On the flip side, we got to eat anything we wanted at any restaurant in Port Hardy on the company tab and my days and nights were spent in the pleasant company of Gooey, Buffalo Bob (an old redneck hippy logger who knows more jokes and tells more tall tales than anyone I’ve ever met) and Darren, a Geotechnical Engineer who spent his entire days carving walking sticks while I sweated and toiled like a slave. He received a nickname from Buffalo Bob that stuck. Dingledork.

I met a whole slew of folks while working that I otherwise would never have met, who I could name and describe here at great length. But suffice to say, that there are a lot of colourful characters involved in roping the wind.

As it turned out, I was able to get off the mountain on the morning of August 20th. That night, I played a solo show at the Gorge Harbour marina on Cortez Island, for an appreciative audience of campers and yachters. Yaya and the girls came with the Boler and we camped for several days. Glorious. The adage is true, only a man who works hard can truly enjoy leisure.

Upon returning to Cumberland, I received a call from a producer at SHAW TV. Turns out that they want to air my program! How exciting is that? So, I met for coffee with this exec and told me that everyone really liked my demo and they want to air it across Vancouver Island. They’ll air any more episodes that I make as well. This was very good news, the down side is that they don’t pay. However, they will help me shoot and edit the program at their TV studio in Campbell River, so I can do a show with professional equipment before a live studio audience at minimal cost. Who knows? This could get picked up by a network and turn into something actual and TANGIBLE. The show is kind of a mash up between Raffi, Oprah and the Price is Right, all hosted by a deranged space pirate. Everyone seemed to enjoy it.

 After that I got to spend the week with cash in the bank and ten different gigs at libraries across Vancouver Island that went very well. I finished off my gigs playing at the Blackberry Faire on Denman Island, which is an old timey country fair, complete with pie contests and petting zoos. We stayed at a B&B which was a complete luxury. I am proud to say that I am the first performer that they have ever hired to play at that festival. So, things on the CPTN THNDRPNTZ front seem to be proceeding beautifully, which gives me great satisfaction and hope for the future.

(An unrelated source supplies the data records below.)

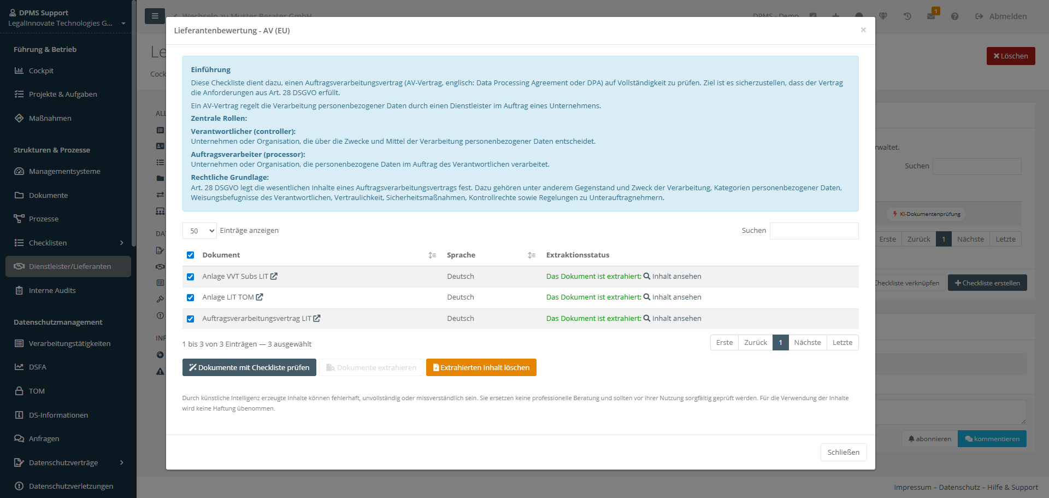Open external link icon next to Anlage LIT TOM
This screenshot has height=498, width=1049.
(260, 297)
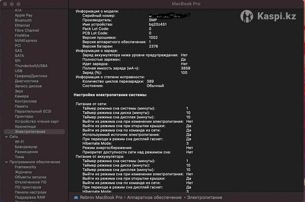
Task: Click the laptop icon in path bar
Action: click(x=76, y=197)
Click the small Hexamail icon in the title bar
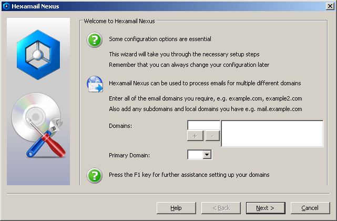The image size is (337, 221). pyautogui.click(x=6, y=6)
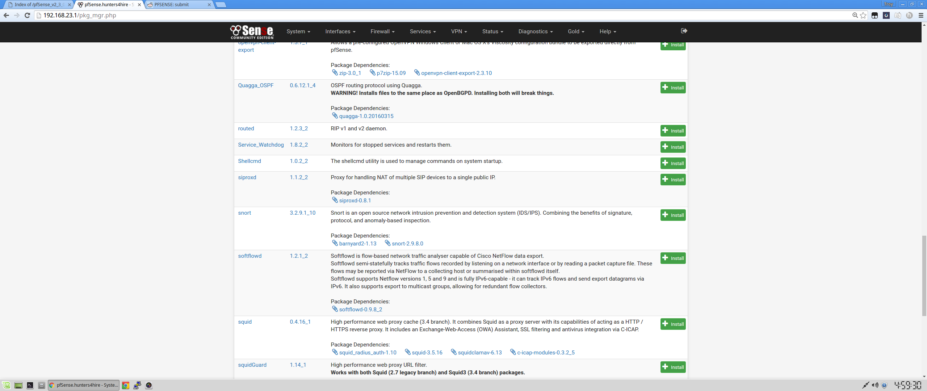Click in the URL address bar
This screenshot has height=391, width=927.
[435, 15]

As we speak I am on deck to head to Yellowknife. Perhaps on Sunday or Monday, I’ll get on a plane and head north for at least a month. This time we’ll be living in tents at the edge of a lake called Quest Lake. We’ll be drilling 24 hours a day until it freezes up and we can’t get around any more. Soon we’ll be flying around in helicopters and grinding diamonds to drill for gold.

Until next time Beloved, keep yer chin up and smile.

P.S. Since writing that last bit, Ava has been accepted into Beachcombers school as well. She is getting in as a two for one deal because Yaya is working there. This is wonderful because now all my family including Pancake will be attending a great school together. It’s ideal. When we went there the other day, there was a mild earthquake and the school was evacuated; hopefully not a common or fatal occurrence.

In two hours I’ll be getting on the plane for Yellowknife. Quest Lake, here I come.